» REQUIRED ACTION
How many lines of the data hold the word "computer"? State the number and nothing else.
[Opening DATA SECTION section]
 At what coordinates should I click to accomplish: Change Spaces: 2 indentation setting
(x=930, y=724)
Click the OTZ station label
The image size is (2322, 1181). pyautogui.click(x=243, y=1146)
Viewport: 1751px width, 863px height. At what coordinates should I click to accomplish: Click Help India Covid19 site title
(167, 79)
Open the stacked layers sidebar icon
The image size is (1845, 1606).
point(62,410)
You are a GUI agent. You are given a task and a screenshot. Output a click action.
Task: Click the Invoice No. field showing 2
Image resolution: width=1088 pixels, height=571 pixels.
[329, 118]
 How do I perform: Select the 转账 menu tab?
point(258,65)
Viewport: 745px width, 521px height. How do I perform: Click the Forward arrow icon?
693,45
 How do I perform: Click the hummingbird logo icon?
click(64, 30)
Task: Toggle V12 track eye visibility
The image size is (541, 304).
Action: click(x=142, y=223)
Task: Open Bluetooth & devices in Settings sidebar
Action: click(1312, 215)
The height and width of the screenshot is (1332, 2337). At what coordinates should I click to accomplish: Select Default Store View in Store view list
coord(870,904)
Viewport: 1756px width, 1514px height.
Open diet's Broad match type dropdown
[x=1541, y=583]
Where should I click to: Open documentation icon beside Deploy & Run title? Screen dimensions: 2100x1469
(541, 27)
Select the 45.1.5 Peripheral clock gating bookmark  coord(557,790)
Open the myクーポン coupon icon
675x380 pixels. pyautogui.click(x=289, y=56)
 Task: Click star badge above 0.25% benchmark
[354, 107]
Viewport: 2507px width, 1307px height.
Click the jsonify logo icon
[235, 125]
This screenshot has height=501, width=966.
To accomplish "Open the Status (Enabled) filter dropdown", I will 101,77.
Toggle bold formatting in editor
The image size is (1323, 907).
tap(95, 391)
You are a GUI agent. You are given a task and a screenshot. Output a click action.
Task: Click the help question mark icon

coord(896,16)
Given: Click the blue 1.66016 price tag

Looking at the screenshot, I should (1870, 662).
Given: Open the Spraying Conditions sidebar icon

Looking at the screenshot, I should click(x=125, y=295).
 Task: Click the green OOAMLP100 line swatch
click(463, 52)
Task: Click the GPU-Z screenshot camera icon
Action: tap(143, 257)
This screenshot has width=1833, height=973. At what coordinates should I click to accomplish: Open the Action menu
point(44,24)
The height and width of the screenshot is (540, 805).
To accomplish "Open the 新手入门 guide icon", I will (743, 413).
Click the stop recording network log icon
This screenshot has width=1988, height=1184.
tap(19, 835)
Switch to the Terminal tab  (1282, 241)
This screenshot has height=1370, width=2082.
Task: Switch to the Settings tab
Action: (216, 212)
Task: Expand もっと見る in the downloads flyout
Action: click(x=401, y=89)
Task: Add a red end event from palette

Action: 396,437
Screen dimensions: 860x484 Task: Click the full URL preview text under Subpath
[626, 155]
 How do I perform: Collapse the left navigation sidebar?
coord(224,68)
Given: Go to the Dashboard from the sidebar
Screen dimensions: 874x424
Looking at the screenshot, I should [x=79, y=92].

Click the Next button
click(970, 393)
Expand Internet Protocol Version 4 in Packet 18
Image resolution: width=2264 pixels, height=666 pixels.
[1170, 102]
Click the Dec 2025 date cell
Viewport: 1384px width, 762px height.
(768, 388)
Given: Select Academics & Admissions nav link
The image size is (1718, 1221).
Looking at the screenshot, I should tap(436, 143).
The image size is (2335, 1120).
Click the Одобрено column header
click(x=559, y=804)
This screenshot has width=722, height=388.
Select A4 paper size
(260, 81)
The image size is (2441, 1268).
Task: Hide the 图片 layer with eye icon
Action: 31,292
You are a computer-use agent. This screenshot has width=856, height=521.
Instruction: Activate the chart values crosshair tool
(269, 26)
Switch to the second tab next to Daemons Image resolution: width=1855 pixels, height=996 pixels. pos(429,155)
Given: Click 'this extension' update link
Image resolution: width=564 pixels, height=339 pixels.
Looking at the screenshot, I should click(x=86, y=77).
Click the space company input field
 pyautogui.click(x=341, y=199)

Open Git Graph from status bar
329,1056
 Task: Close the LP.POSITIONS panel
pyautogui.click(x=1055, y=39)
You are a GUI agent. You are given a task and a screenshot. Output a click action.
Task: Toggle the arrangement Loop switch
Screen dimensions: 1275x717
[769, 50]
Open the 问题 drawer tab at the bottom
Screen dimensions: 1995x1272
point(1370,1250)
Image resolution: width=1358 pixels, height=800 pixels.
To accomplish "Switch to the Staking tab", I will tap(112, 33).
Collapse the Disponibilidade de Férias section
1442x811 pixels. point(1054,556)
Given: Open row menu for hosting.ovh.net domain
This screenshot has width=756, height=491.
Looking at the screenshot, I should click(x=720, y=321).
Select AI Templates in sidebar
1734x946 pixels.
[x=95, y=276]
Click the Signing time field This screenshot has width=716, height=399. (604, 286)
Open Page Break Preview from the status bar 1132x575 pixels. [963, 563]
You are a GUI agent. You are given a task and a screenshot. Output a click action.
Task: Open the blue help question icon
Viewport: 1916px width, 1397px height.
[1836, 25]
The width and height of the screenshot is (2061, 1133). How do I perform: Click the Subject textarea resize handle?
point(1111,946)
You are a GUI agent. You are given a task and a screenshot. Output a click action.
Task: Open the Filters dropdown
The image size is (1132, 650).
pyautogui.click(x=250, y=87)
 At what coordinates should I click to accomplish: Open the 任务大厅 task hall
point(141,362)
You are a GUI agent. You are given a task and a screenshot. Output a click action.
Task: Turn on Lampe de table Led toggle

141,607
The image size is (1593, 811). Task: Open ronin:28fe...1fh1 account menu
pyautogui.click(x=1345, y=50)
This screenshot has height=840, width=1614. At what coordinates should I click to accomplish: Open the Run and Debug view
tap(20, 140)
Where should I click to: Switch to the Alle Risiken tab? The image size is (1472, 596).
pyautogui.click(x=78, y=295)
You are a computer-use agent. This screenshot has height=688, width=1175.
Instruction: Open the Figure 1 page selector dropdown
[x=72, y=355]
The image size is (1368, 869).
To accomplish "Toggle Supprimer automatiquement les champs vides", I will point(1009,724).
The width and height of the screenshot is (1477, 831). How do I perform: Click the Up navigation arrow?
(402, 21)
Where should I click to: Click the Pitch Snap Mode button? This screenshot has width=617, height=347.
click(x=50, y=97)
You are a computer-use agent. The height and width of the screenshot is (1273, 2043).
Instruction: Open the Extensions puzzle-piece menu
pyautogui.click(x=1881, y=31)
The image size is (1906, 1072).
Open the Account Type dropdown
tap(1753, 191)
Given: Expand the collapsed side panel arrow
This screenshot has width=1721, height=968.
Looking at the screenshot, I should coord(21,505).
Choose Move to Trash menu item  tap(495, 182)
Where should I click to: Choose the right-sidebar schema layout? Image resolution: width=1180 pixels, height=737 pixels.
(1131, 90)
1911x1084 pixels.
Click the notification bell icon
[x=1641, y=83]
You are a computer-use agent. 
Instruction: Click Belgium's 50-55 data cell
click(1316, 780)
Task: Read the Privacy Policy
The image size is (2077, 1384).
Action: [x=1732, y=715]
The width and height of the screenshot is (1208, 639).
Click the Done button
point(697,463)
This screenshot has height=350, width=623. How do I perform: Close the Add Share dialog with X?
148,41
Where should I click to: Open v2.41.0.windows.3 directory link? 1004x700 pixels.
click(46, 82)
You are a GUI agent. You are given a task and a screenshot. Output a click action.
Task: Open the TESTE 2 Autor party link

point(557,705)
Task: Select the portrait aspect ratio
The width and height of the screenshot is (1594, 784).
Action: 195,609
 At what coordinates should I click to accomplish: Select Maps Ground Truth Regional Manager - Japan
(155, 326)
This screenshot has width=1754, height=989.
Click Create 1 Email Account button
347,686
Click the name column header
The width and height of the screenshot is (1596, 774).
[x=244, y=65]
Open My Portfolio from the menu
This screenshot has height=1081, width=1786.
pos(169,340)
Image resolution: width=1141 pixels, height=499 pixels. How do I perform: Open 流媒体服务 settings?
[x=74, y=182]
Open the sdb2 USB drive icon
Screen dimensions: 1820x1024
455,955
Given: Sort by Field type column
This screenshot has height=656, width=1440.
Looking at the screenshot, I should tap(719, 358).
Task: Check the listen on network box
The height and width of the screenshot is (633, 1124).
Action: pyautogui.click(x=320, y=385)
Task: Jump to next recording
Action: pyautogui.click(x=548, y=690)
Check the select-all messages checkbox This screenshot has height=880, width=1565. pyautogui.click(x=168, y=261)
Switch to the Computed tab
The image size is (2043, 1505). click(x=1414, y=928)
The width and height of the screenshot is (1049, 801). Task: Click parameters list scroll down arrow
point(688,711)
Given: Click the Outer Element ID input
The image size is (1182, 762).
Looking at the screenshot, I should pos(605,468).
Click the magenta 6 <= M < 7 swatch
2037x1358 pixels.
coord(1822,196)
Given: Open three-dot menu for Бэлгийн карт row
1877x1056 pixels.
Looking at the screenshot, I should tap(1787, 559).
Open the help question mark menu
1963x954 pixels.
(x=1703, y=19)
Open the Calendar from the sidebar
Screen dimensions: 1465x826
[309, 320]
[Closing DATA SECTION section]
» SOLUTION
4